Print the listing once more, exactly as written.

━━━━━ Given data

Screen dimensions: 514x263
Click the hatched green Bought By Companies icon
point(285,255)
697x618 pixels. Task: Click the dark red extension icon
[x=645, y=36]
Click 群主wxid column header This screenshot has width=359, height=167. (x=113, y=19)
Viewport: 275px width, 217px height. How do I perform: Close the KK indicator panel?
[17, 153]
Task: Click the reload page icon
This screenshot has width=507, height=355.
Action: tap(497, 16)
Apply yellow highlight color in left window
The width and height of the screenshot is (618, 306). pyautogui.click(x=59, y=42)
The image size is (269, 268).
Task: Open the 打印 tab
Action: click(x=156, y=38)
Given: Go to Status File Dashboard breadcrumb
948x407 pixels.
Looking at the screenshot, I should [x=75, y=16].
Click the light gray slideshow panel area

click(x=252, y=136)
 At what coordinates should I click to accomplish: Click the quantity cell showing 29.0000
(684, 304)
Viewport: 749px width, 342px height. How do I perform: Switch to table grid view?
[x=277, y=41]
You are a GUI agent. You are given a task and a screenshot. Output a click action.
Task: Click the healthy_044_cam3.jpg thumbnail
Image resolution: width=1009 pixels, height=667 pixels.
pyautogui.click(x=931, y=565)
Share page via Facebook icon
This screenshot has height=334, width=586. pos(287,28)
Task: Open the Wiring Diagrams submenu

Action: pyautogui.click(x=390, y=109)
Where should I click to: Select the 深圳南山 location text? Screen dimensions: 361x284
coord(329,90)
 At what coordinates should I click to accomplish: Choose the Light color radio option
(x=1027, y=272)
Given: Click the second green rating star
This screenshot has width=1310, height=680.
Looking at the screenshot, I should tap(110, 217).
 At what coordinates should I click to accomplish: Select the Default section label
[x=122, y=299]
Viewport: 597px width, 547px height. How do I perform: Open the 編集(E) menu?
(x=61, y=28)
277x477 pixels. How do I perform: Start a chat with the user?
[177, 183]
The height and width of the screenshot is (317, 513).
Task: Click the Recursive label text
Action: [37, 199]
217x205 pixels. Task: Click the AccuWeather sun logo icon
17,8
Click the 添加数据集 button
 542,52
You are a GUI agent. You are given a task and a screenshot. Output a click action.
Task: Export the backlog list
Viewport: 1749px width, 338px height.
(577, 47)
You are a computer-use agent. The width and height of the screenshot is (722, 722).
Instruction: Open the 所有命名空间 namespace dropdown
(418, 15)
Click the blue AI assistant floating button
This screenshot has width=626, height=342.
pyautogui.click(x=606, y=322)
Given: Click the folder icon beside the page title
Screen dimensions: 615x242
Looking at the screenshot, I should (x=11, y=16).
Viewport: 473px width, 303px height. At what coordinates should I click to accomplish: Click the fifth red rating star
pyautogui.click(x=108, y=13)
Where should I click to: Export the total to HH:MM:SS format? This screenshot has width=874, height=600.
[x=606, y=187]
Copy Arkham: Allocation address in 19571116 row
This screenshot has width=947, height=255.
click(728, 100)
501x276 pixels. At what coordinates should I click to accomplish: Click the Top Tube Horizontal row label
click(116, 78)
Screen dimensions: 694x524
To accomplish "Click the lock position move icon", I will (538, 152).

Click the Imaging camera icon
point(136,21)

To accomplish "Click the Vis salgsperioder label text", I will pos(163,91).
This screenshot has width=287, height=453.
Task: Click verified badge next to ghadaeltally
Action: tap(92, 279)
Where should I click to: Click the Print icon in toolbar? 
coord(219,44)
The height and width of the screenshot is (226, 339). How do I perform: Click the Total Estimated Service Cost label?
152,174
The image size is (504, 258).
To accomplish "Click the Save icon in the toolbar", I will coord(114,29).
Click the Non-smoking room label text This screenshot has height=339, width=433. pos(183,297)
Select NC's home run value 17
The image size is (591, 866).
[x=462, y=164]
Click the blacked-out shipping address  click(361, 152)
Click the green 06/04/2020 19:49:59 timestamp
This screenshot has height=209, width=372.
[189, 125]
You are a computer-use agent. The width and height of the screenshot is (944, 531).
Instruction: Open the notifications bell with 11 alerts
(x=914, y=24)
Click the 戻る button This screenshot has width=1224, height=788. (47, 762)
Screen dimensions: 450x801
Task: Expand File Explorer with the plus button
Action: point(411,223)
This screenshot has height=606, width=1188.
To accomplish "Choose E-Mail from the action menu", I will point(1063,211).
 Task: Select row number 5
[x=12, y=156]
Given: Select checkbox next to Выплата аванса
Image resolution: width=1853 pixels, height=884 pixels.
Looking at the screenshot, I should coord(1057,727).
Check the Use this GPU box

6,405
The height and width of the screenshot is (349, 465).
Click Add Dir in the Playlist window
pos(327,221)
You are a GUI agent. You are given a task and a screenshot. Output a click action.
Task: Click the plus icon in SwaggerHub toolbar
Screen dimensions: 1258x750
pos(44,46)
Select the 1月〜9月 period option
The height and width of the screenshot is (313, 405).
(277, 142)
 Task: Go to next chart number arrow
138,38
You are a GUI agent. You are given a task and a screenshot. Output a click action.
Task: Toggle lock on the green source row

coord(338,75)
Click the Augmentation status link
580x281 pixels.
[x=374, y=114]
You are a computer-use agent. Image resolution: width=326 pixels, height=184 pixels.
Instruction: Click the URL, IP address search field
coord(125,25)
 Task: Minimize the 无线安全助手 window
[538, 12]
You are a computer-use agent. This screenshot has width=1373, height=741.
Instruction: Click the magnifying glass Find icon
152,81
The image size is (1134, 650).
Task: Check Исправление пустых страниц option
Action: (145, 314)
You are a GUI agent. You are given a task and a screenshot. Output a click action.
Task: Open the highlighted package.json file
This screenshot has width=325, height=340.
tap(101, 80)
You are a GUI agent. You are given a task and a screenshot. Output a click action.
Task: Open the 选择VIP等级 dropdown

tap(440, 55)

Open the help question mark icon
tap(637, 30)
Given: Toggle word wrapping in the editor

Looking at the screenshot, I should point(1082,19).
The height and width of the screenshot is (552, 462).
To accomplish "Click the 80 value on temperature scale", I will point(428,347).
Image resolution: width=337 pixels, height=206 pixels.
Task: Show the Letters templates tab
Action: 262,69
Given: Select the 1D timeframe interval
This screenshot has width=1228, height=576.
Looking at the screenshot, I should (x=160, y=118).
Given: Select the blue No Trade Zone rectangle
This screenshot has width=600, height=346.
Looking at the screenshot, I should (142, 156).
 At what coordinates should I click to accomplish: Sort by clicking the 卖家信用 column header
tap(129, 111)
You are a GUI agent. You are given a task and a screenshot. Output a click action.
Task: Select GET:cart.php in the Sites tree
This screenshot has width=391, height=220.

━━━━━━━━━━

## Task answer:
Screen dimensions: 514x263
Click the hatched green Bought By Companies icon
point(285,255)
697x618 pixels. Task: Click the dark red extension icon
[x=645, y=36]
Click 群主wxid column header This screenshot has width=359, height=167. (x=113, y=19)
Viewport: 275px width, 217px height. How do I perform: Close the KK indicator panel?
[17, 153]
Task: Click the reload page icon
This screenshot has width=507, height=355.
Action: tap(497, 16)
Apply yellow highlight color in left window
The width and height of the screenshot is (618, 306). pyautogui.click(x=59, y=42)
The image size is (269, 268).
Task: Open the 打印 tab
Action: click(x=156, y=38)
Given: Go to Status File Dashboard breadcrumb
948x407 pixels.
Looking at the screenshot, I should [x=75, y=16].
Click the light gray slideshow panel area

click(x=252, y=136)
 At what coordinates should I click to accomplish: Click the quantity cell showing 29.0000
(684, 304)
Viewport: 749px width, 342px height. How do I perform: Switch to table grid view?
[x=277, y=41]
You are a GUI agent. You are given a task and a screenshot. Output a click action.
Task: Click the healthy_044_cam3.jpg thumbnail
Image resolution: width=1009 pixels, height=667 pixels.
pyautogui.click(x=931, y=565)
Share page via Facebook icon
This screenshot has height=334, width=586. pos(287,28)
Task: Open the Wiring Diagrams submenu

Action: pyautogui.click(x=390, y=109)
Where should I click to: Select the 深圳南山 location text? Screen dimensions: 361x284
coord(329,90)
 At what coordinates should I click to accomplish: Choose the Light color radio option
(x=1027, y=272)
Given: Click the second green rating star
This screenshot has width=1310, height=680.
Looking at the screenshot, I should tap(110, 217).
 At what coordinates should I click to accomplish: Select the Default section label
[x=122, y=299]
Viewport: 597px width, 547px height. How do I perform: Open the 編集(E) menu?
(x=61, y=28)
277x477 pixels. How do I perform: Start a chat with the user?
[177, 183]
The height and width of the screenshot is (317, 513).
Task: Click the Recursive label text
Action: [37, 199]
217x205 pixels. Task: Click the AccuWeather sun logo icon
17,8
Click the 添加数据集 button
 542,52
You are a GUI agent. You are given a task and a screenshot. Output a click action.
Task: Export the backlog list
Viewport: 1749px width, 338px height.
(577, 47)
You are a computer-use agent. The width and height of the screenshot is (722, 722).
Instruction: Open the 所有命名空间 namespace dropdown
(418, 15)
Click the blue AI assistant floating button
This screenshot has width=626, height=342.
pyautogui.click(x=606, y=322)
Given: Click the folder icon beside the page title
Screen dimensions: 615x242
Looking at the screenshot, I should (x=11, y=16).
Viewport: 473px width, 303px height. At what coordinates should I click to accomplish: Click the fifth red rating star
pyautogui.click(x=108, y=13)
Where should I click to: Export the total to HH:MM:SS format? This screenshot has width=874, height=600.
[x=606, y=187]
Copy Arkham: Allocation address in 19571116 row
This screenshot has width=947, height=255.
click(728, 100)
501x276 pixels. At what coordinates should I click to accomplish: Click the Top Tube Horizontal row label
click(116, 78)
Screen dimensions: 694x524
To accomplish "Click the lock position move icon", I will (538, 152).

Click the Imaging camera icon
point(136,21)

To accomplish "Click the Vis salgsperioder label text", I will pos(163,91).
This screenshot has width=287, height=453.
Task: Click verified badge next to ghadaeltally
Action: tap(92, 279)
Where should I click to: Click the Print icon in toolbar? 
coord(219,44)
The height and width of the screenshot is (226, 339). How do I perform: Click the Total Estimated Service Cost label?
152,174
The image size is (504, 258).
To accomplish "Click the Save icon in the toolbar", I will coord(114,29).
Click the Non-smoking room label text This screenshot has height=339, width=433. pos(183,297)
Select NC's home run value 17
The image size is (591, 866).
[x=462, y=164]
Click the blacked-out shipping address  click(361, 152)
Click the green 06/04/2020 19:49:59 timestamp
This screenshot has height=209, width=372.
[189, 125]
You are a computer-use agent. The width and height of the screenshot is (944, 531).
Instruction: Open the notifications bell with 11 alerts
(x=914, y=24)
Click the 戻る button This screenshot has width=1224, height=788. (47, 762)
Screen dimensions: 450x801
Task: Expand File Explorer with the plus button
Action: point(411,223)
This screenshot has height=606, width=1188.
To accomplish "Choose E-Mail from the action menu", I will point(1063,211).
 Task: Select row number 5
[x=12, y=156]
Given: Select checkbox next to Выплата аванса
Image resolution: width=1853 pixels, height=884 pixels.
Looking at the screenshot, I should coord(1057,727).
Check the Use this GPU box

6,405
The height and width of the screenshot is (349, 465).
Click Add Dir in the Playlist window
pos(327,221)
You are a GUI agent. You are given a task and a screenshot. Output a click action.
Task: Click the plus icon in SwaggerHub toolbar
Screen dimensions: 1258x750
pos(44,46)
Select the 1月〜9月 period option
The height and width of the screenshot is (313, 405).
(277, 142)
 Task: Go to next chart number arrow
138,38
You are a GUI agent. You are given a task and a screenshot. Output a click action.
Task: Toggle lock on the green source row

coord(338,75)
Click the Augmentation status link
580x281 pixels.
[x=374, y=114]
You are a computer-use agent. Image resolution: width=326 pixels, height=184 pixels.
Instruction: Click the URL, IP address search field
coord(125,25)
 Task: Minimize the 无线安全助手 window
[538, 12]
You are a computer-use agent. This screenshot has width=1373, height=741.
Instruction: Click the magnifying glass Find icon
152,81
The image size is (1134, 650).
Task: Check Исправление пустых страниц option
Action: (145, 314)
You are a GUI agent. You are given a task and a screenshot. Output a click action.
Task: Open the highlighted package.json file
This screenshot has width=325, height=340.
tap(101, 80)
You are a GUI agent. You are given a task and a screenshot. Output a click action.
Task: Open the 选择VIP等级 dropdown

tap(440, 55)

Open the help question mark icon
tap(637, 30)
Given: Toggle word wrapping in the editor

Looking at the screenshot, I should point(1082,19).
The height and width of the screenshot is (552, 462).
To accomplish "Click the 80 value on temperature scale", I will point(428,347).
Image resolution: width=337 pixels, height=206 pixels.
Task: Show the Letters templates tab
Action: 262,69
Given: Select the 1D timeframe interval
This screenshot has width=1228, height=576.
Looking at the screenshot, I should (x=160, y=118).
Given: Select the blue No Trade Zone rectangle
This screenshot has width=600, height=346.
Looking at the screenshot, I should (142, 156).
 At what coordinates should I click to accomplish: Sort by clicking the 卖家信用 column header
tap(129, 111)
You are a GUI agent. You are given a task and a screenshot. Output a click action.
Task: Select GET:cart.php in the Sites tree
This screenshot has width=391, height=220.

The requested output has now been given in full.